Teníamos orden de comparecer frente a los magistrados el jueves, mas llegada esa fecha fue ya inútil todo testimonio. Un juez más alto se había hecho cargo del caso, convocando a Jefferson Home a un tribunal donde, a buen seguro, le sería aplicada estricta justicia. La misma noche de la captura hizo crisis su aneurisma, y a la mañana siguiente fue encontrado el cuerpo sobre el suelo de la celda; en el rostro había impresa una sonrisa de placidez, como la de quien, volviendo la cabeza atrás, contempla en el último instante una vida útil o un trabajo bien hecho.
—Gregson y Lestrade han de estar tirándose de los cabellos —observó Holmes cuando a la tarde siguiente discutíamos sobre el asunto.
—Muerto su hombre, ¿quién les va a dar ahora publicidad?
—No veo que interviniesen grandemente en su captura —repuso.
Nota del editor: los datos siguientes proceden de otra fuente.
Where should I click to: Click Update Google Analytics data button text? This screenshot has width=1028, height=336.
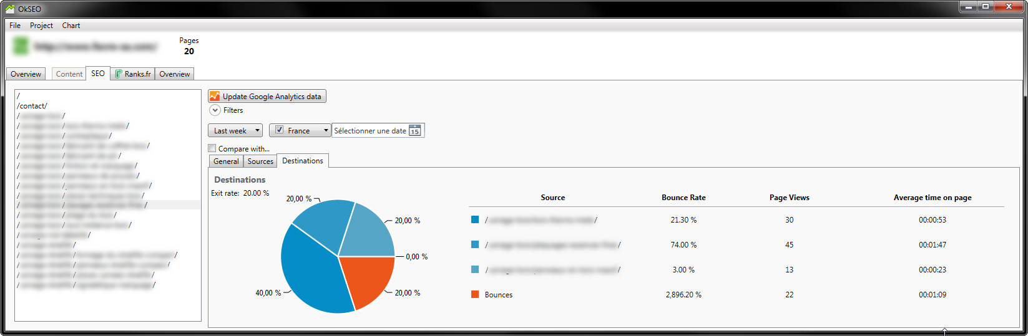tap(272, 97)
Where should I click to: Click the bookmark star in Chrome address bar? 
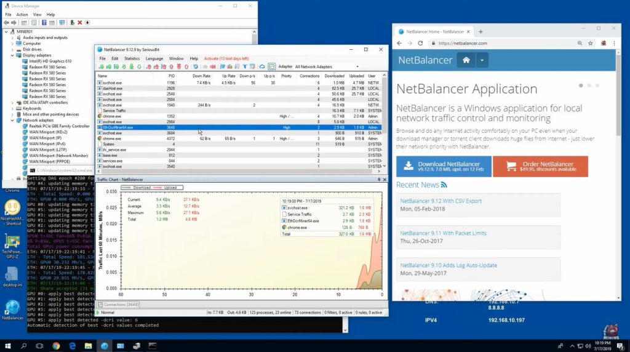pos(591,44)
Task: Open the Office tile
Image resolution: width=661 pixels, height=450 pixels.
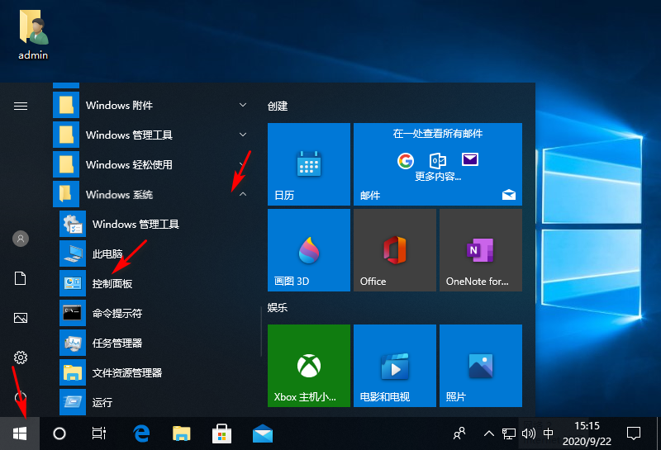Action: click(394, 249)
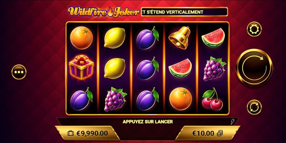Screen dimensions: 286x143
Task: Click the briefcase balance icon
Action: point(70,133)
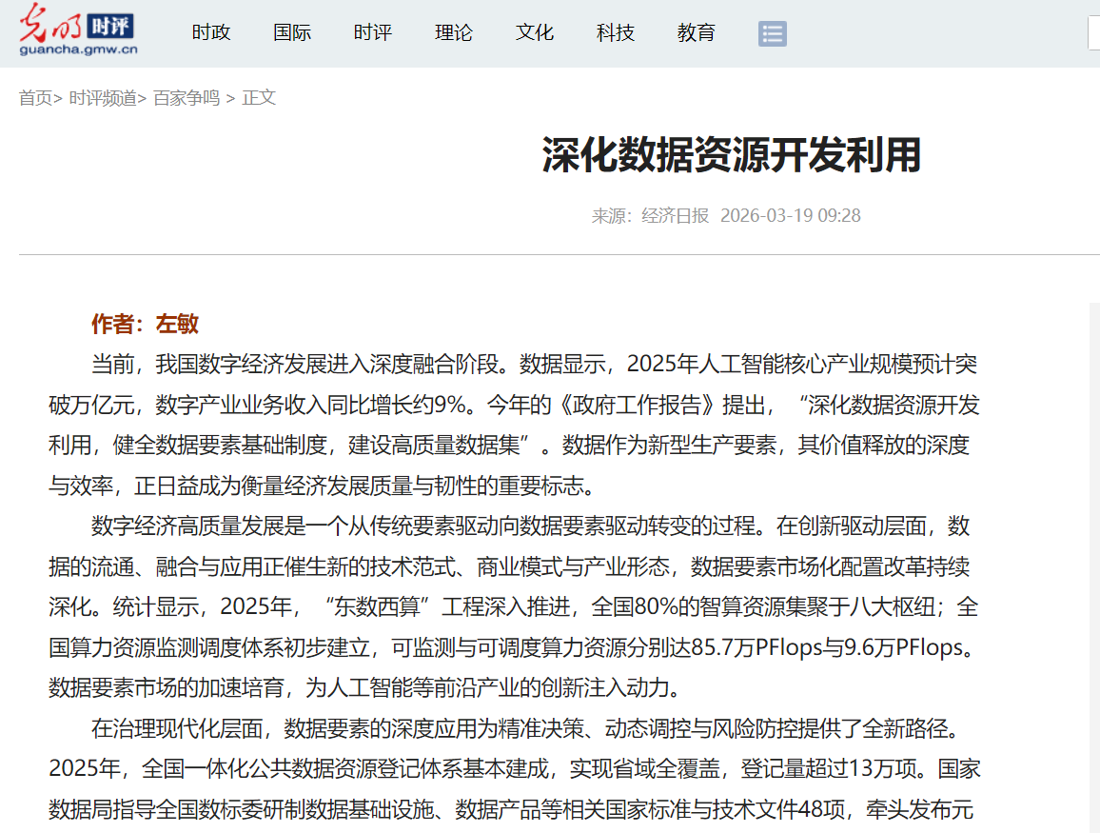Click the 时评 badge beside the logo
The image size is (1100, 833).
point(108,26)
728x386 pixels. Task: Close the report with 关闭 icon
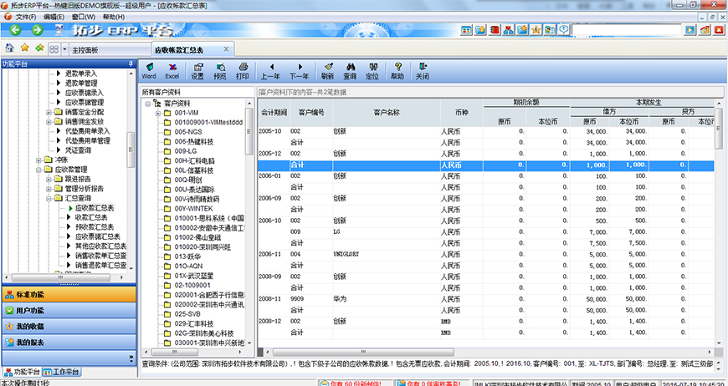tap(423, 70)
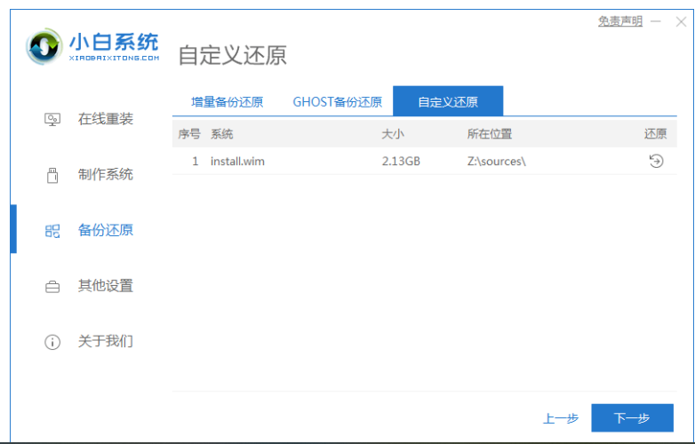Select the install.wim row entry
Screen dimensions: 695x444
click(237, 162)

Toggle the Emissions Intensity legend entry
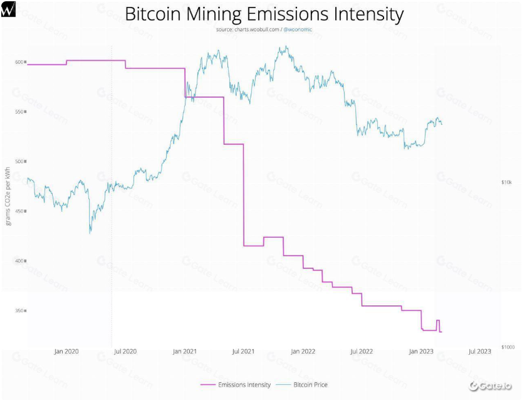(236, 385)
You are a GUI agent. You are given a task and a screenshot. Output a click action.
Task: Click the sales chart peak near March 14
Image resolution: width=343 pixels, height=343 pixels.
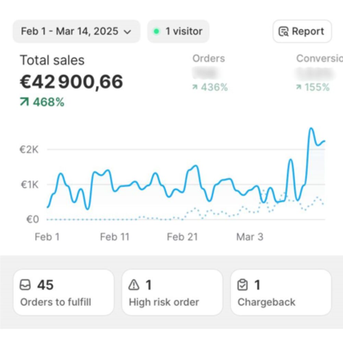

—Poco importa que una cosa se haga —replicó mi compañero con amargura—. La cuestión está en hacer creer a la gente que la cosa se ha hecho. Mas vaya lo uno por lo otro —añadió poco después, ya de mejor humor—. No me habría perdido la investigación por nada del mundo. No alcanzo a recordar caso mejor que éste. Aun siendo simple, encerraba puntos sumamente instructivos.
—¡Simple! —exclamé.
—Bien, en realidad, apenas si admite ser descrito de distinto modo —dijo Sherlock Holmes, regocijado de mi sorpresa—. La prueba de su intrínseca simpleza está en que, sin otra ayuda que unas pocas deducciones en verdad nada extraordinarias, puse mano al criminal en menos de tres días.
—Cierto —dije.
—Ya le he explicado otras veces que en esta clase de casos lo extraordinario constituye antes que un estorbo, una fuente de indicios. La clave reside en razonar a la inversa, cosa, sea dicho de paso, tan útil como sencilla, y poquísimo practicada. Los asuntos diarios nos recomiendan proceder de atrás adelante, de donde se echa en olvido la posibilidad contraria. Por cada cincuenta individuos adiestrados en el pensamiento sintético, no encontrará usted arriba de uno con talento analítico.
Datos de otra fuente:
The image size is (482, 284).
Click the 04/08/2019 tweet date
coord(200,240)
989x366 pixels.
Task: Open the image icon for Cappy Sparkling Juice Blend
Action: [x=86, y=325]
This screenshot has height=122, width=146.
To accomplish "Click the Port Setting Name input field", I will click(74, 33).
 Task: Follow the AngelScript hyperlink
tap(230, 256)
—Confieso —afirmé— que no consigo comprenderle del todo.
—No esperaba otra cosa. Veamos si logro exponérselo más a las claras. Casi todo el mundo, ante una sucesión de hechos, acertará a colegir qué se sigue de ellos... Los distintos acontecimientos son percibidos por la inteligencia, en la que, ya organizados, apuntan a un resultado. A partir de éste, sin embargo, pocas gentes saben recorrer el camino contrario, es decir, el de los pasos cuya sucesión condujo al punto final. A semejante virtud deductiva llamo razonar hacia atrás o analíticamente.
—Comprendo.
—Pues bien, nuestro caso era de esos en que se nos da el resultado, restando todo lo otro por adivinar. Permítame mostrarle las distintas fases de mi razonamiento. Empecemos por el principio... Como usted sabe, me aproximé a la casa por mi propio pie, despejada la mente de todo supuesto o impresión precisa. Comencé, según era natural, por inspeccionar la carretera, donde, ya se lo he dicho, vi claramente las marcas de un coche, al que por consideraciones puramente lógicas supuse llegado allí de noche. Que era en efecto un coche de alquiler y no particular, quedaba confirmado por la angostura de las rodadas. Los caballeros en Londres usan un cabriolé, cuyas ruedas son más anchas que las del carruaje ordinario.